**Work order**: Your answer must be an exact copy of the entries below, with every picture removed.

**Record set**:
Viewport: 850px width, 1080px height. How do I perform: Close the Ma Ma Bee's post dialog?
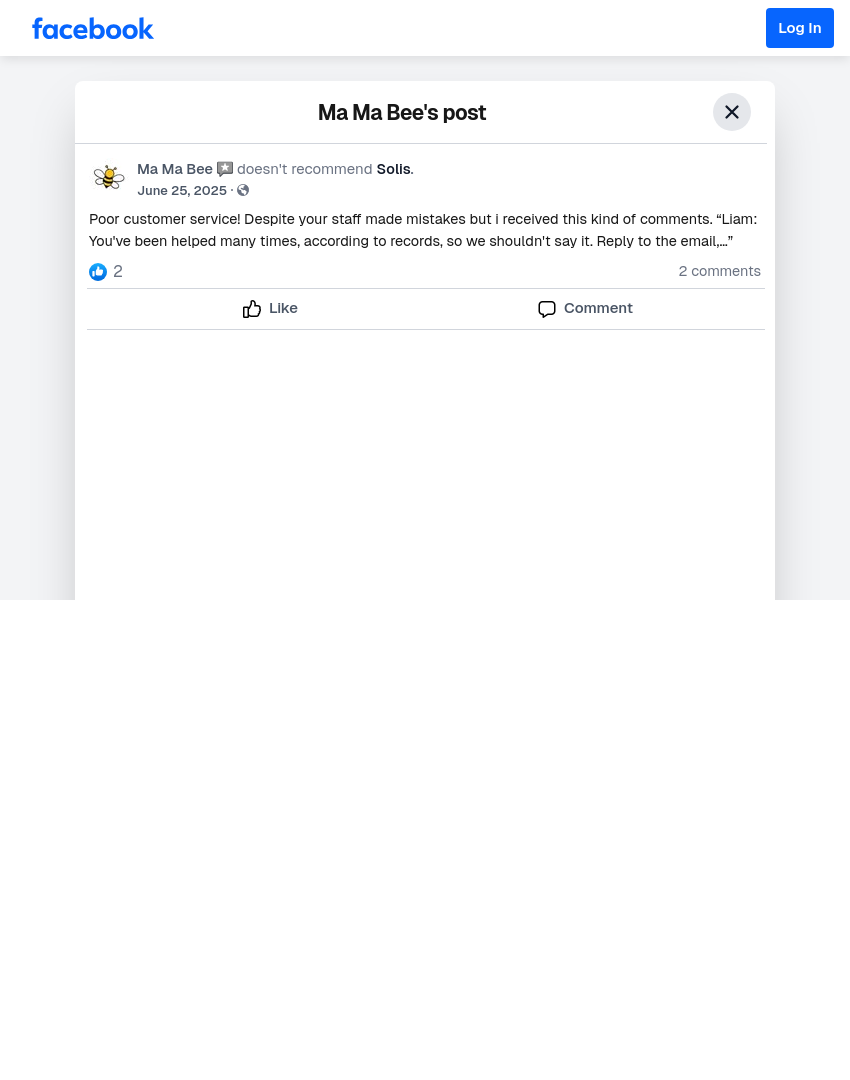732,112
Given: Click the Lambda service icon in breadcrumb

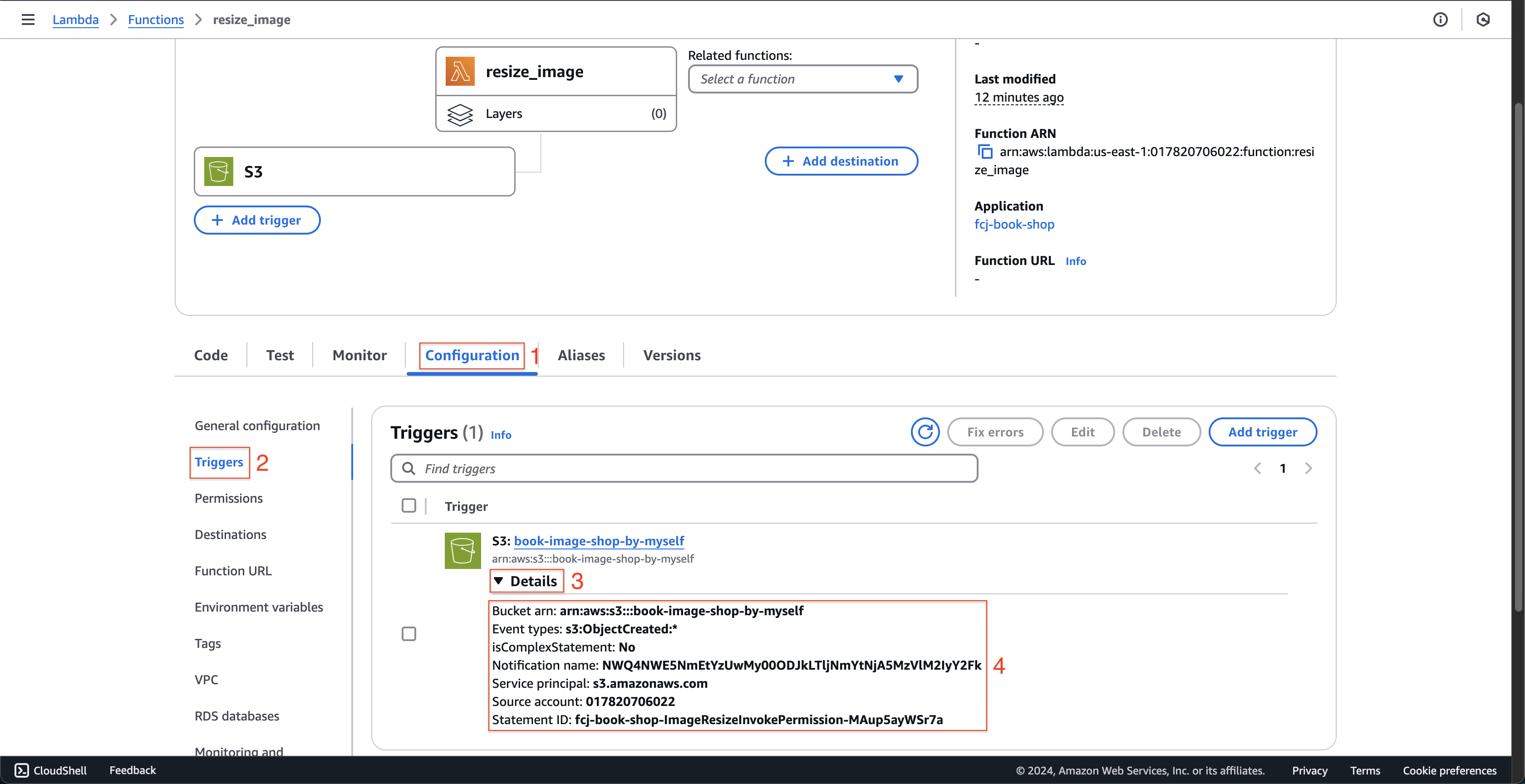Looking at the screenshot, I should coord(76,19).
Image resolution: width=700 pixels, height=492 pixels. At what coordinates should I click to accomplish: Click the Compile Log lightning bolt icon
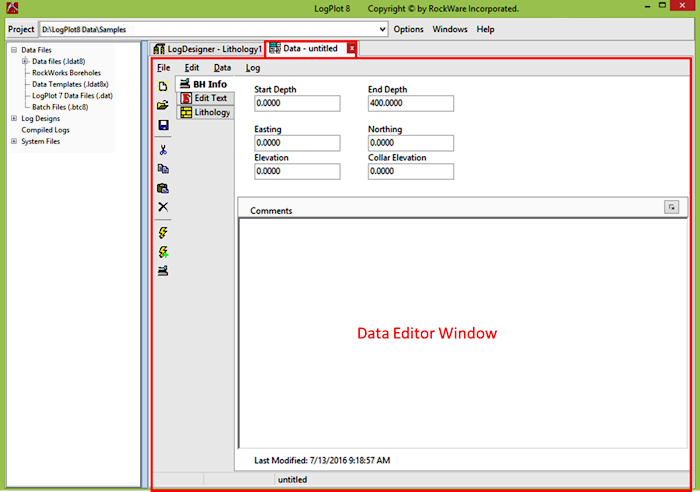point(163,232)
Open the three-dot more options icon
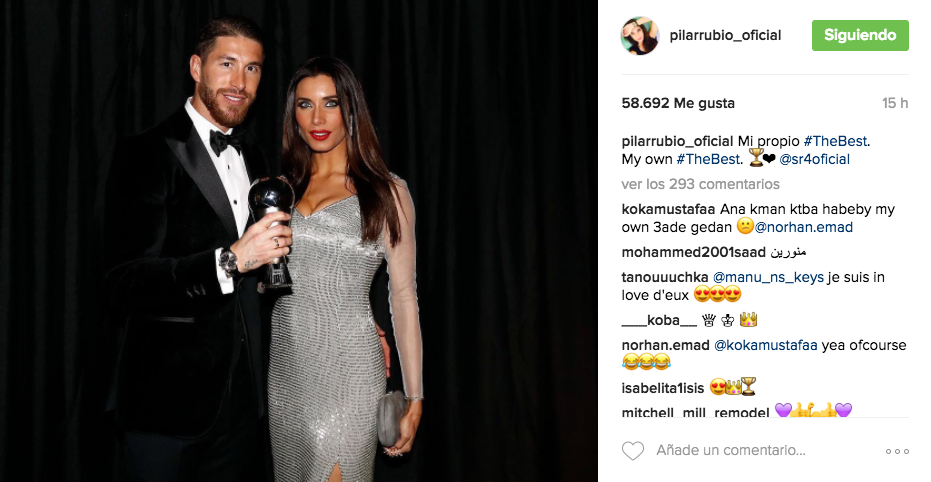This screenshot has width=931, height=482. pyautogui.click(x=897, y=452)
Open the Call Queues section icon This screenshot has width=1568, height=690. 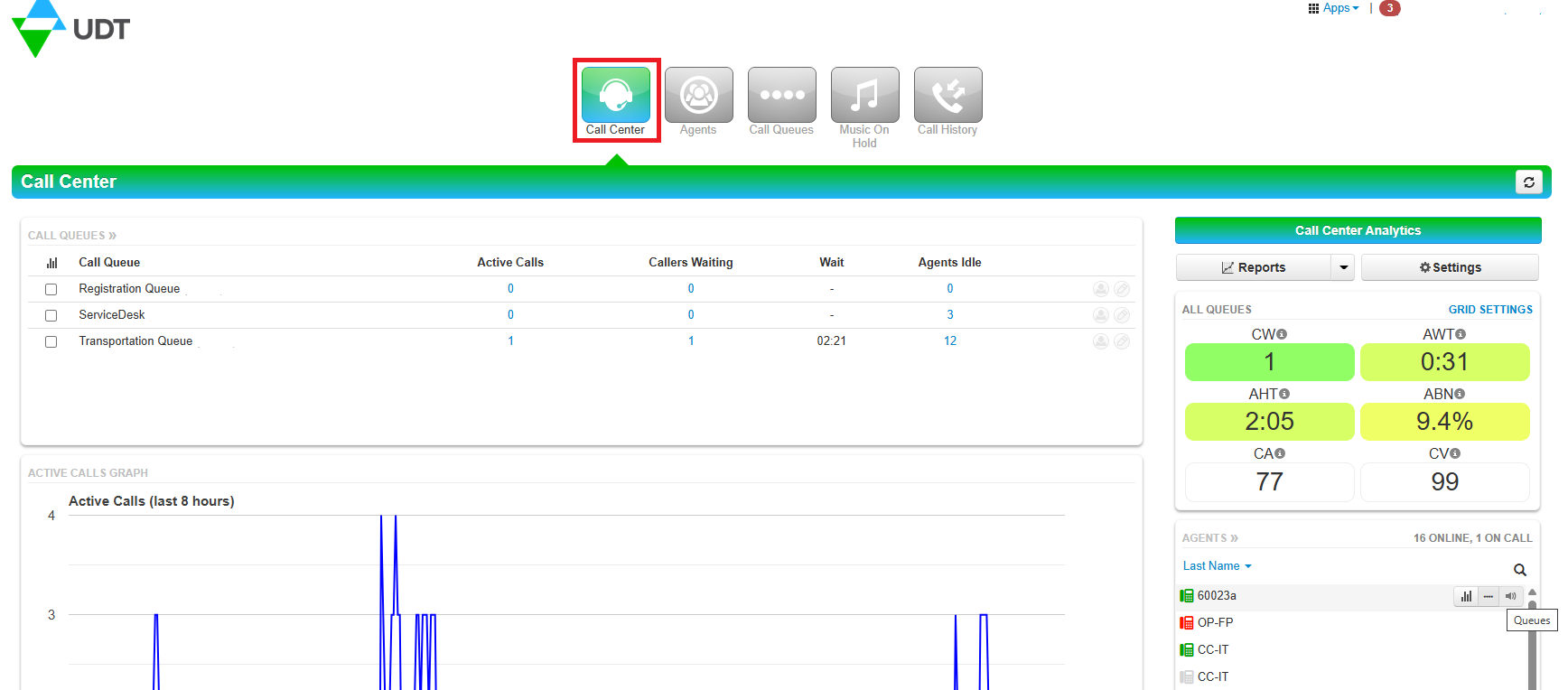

**Exercise response**:
Viewport: 850px width, 1080px height. How do I perform: Close the Ma Ma Bee's post dialog?
732,112
Given: Click the Lambda service icon in breadcrumb

Looking at the screenshot, I should coord(76,19).
Image resolution: width=700 pixels, height=492 pixels. At what coordinates should I click to accomplish: Click the Compile Log lightning bolt icon
point(163,232)
Open the three-dot more options icon
This screenshot has width=931, height=482. pyautogui.click(x=897, y=452)
Open the Call Queues section icon This screenshot has width=1568, height=690. 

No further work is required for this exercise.